Iron is the most common micronutrient deficiency, accounting for about 1.6 billion people iron-deficiency anemic. Iron deficiency is a factor for over 20,000 deaths per year in children under the age of 5 and about a fifth of pregnancy related deaths. It is especially common in menstruating and pregnant women as well as in children. Iron balance is vital for growth, development, and human health; it’s no wonder that iron deficiency is a priority of many organizations around the world. Do you think you may have an iron deficiency? This article will give you the ins and outs of the condition as well as measures for prevention and treatment.
Why do we need iron? Iron is a vital mineral needed in trace amounts; while too much will lead to toxicity, a deficiency can lead to a slew of health problems, including iron-deficiency anemia. Hemoglobin is an iron-rich protein in our red blood cells that takes up oxygen from the lungs, distributing it around the body. During a deficiency, your body will first steal iron from your body stores.
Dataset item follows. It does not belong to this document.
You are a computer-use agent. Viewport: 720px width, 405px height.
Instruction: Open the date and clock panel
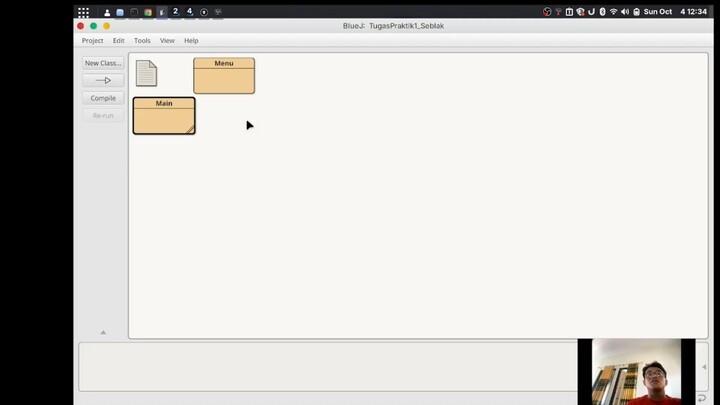pyautogui.click(x=675, y=12)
Once those stores are used up, your body may make fewer red blood cells that have less hemoglobin. This is a double whammy in terms of oxygen uptake. A deficiency in iron will ultimately lead to a decrease in oxygen uptake by our red blood cells.
Iron-deficiency symptoms include fatigue, shortness of breath, decreased cognitive ability, and altered immune response which may result in an increased occurrence of infections. If an iron deficiency isn’t treated, eventually iron-deficiency anemia (hemoglobin <100g/L plus iron deficiency) will occur. Signs of iron deficiency anemia include fatigue, slowed social and mental development in childhood, decreased ability to keep warm, decreased immune function, increased occurrence of infections, and potentially a swollen tongue. The decrease in your body’s overall physical performance ability in both an iron deficiency and iron deficiency anemia can be debilitating and should be taken very seriously.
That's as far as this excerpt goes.